Strange spent his first term in office challenging gambling in Alabama. The office conducted raids at some facilities and sued the federally-recognized Poarch Band of Creek Indians over the use of electronic bingo at their casinos in Atmore, Montgomery and Wetumpka. While Strange succeeded in forcing the closure of VictoryLand in Macon County, his office ultimately lost its challenge to the Poarch Band.

Alabama Attorney General Luther Strange is appointed, by Governor Robert Bentley, to fill the U.S. Senate seat left vacant by the appointment of Sen. Jeff Sessions to be U.S. Attorney General on Thursday February 9, 2017 in Montgomery, Ala.

After winning re-election in 2014 -- in a campaign where the Poarch Band provided major support to Democratic nominee Joe Hubbard -- Strange sent a letter to law enforcement that said his office would delegate enforcement of state laws to local authorities. The letter, combined with an announcement from Bentley a few months later, was widely viewed as signaling a retreat from active state enforcement of gambling laws. VictoryLand reopened late last year.

Strange's office prosecuted Mike Hubbard over allegations that he used his office to secure jobs and contracts. Strange recused himself from the case in early 2013. Hubbard was convicted on 12 felony ethics counts in June; he has appealed those convictions and maintains his innocence.

As attorney general, Strange had a sometimes tense relationship with the Legislature, and not only because of the Hubbard prosecution. Amid a budget squeeze, legislators in 2014 cut direct funding to the office, saying they had more than enough in outside settlement money to pay their bills. Strange strongly disagreed, saying legislators overestimated his office's resources. Direct funding was restored the following year.

Sen. Vivian Davis Figures, D-Mobile, who ran for U.S. Senate against Sessions in 2008, said she would wait and see about his performance in Washington.
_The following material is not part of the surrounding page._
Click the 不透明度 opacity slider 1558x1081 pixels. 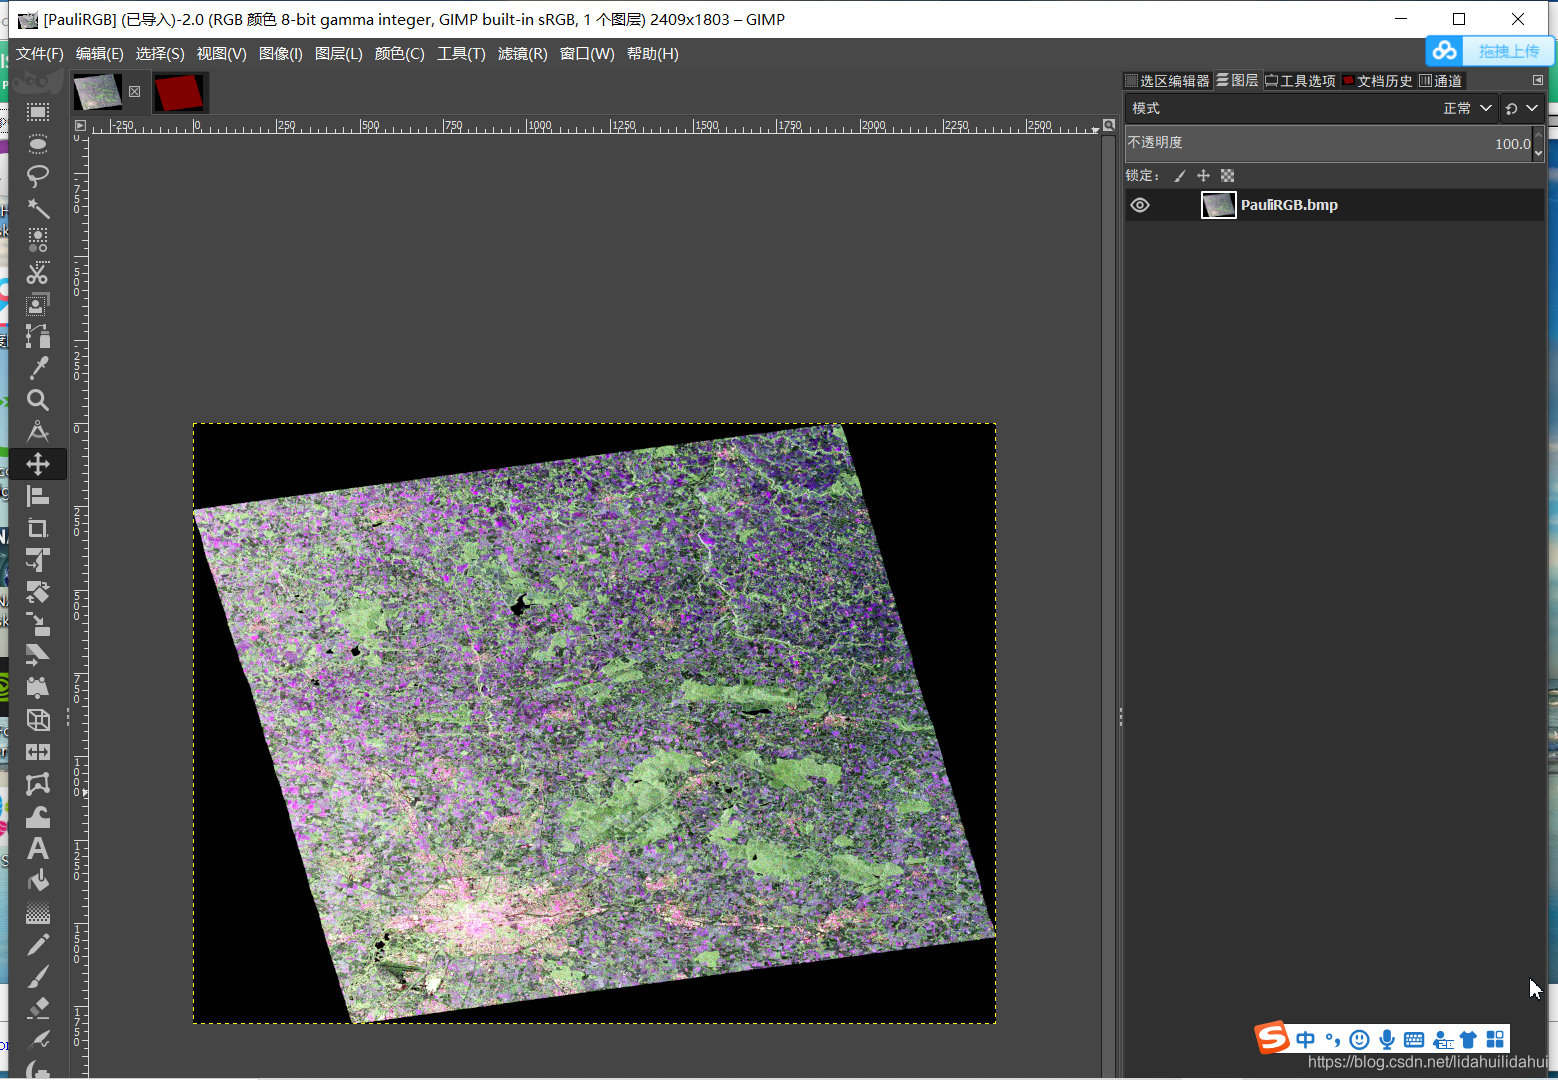[1328, 143]
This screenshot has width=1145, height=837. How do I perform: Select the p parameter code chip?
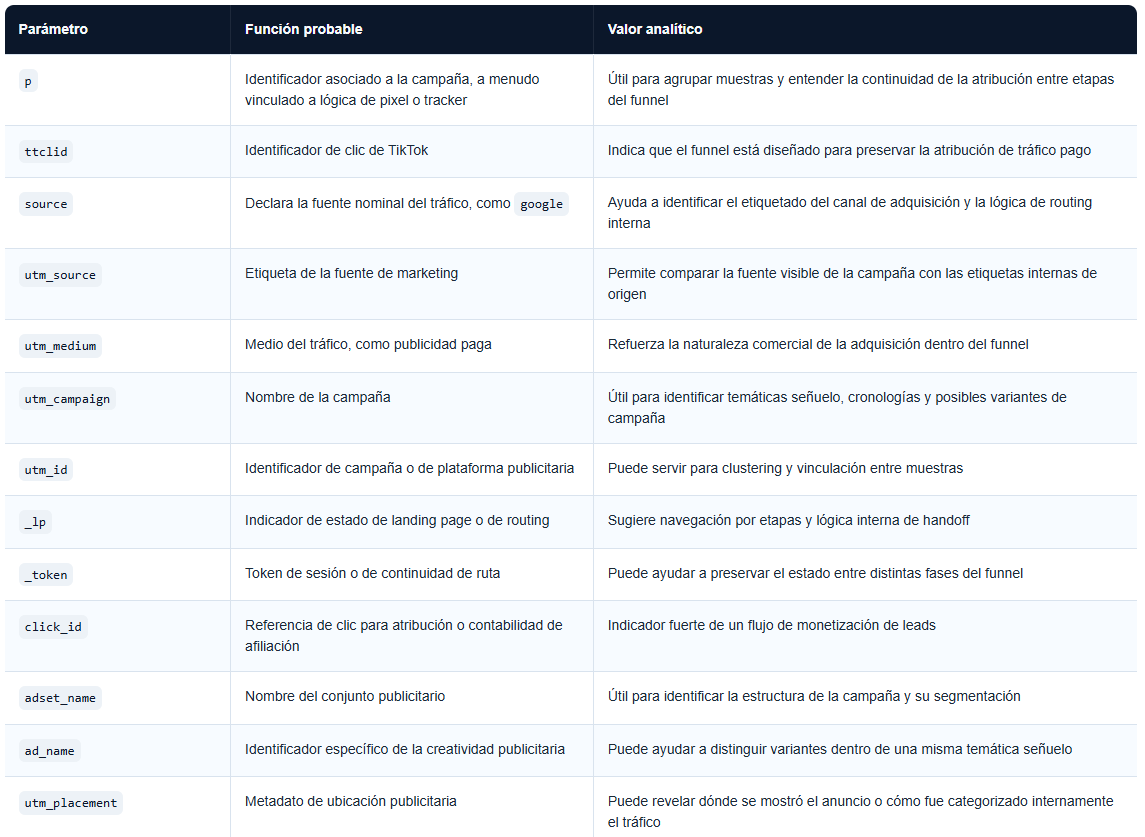[28, 82]
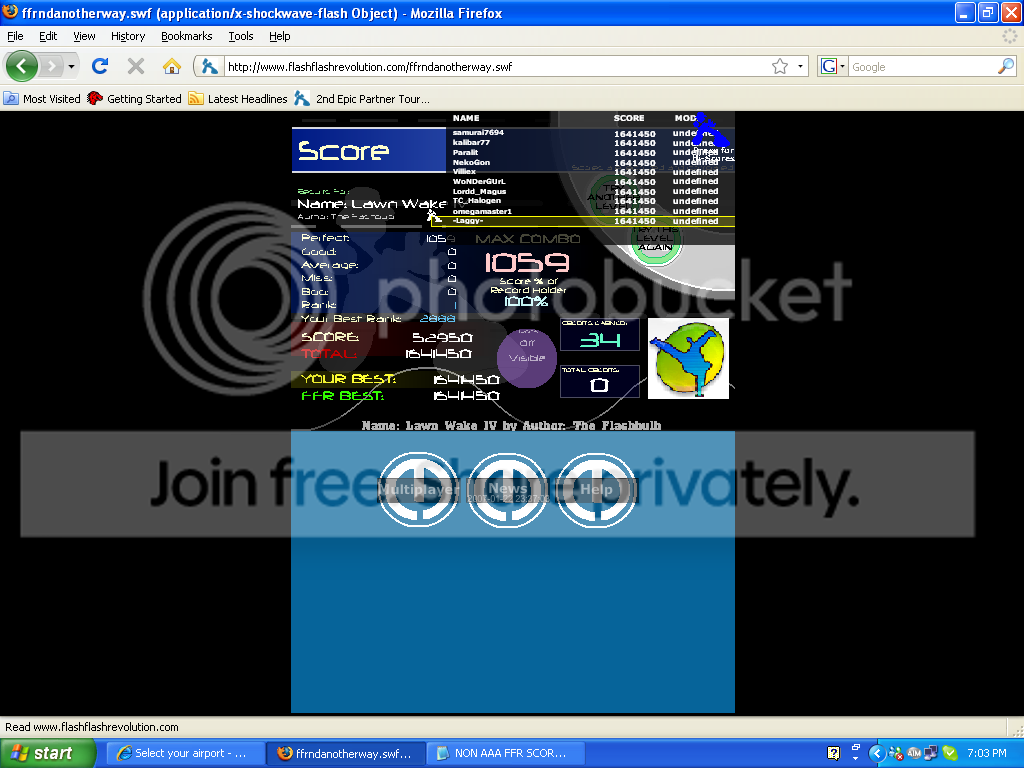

"I try to work with everybody and I want to give him the benefit of the doubt," she said. "He and I have worked together -- I sponsored one of his bills last session. We have a great relationship and I look forward to working with him as U.S. senator."

Raised in Homewood, Strange earned his bachelor’s and law degrees from Tulane University in New Orleans. He worked as a Washington lobbyist in the 1980s and 90s and later founded his own law firm.

Strange ran for lieutenant governor in 2006, but lost to former Gov. James Folsom Jr., a Democrat. In 2010, he ran for attorney general, defeating incumbent Troy King in the Republican primary and Democrat James Anderson, now a Montgomery County circuit judge, in the general election.

An election for the Senate seat will be held next year. Strange has already begun fundraising for that race.

Updated at 7:52 a.m. Friday to correct that Alice Martin is a former U.S. attorney, not a former U.S. attorney general.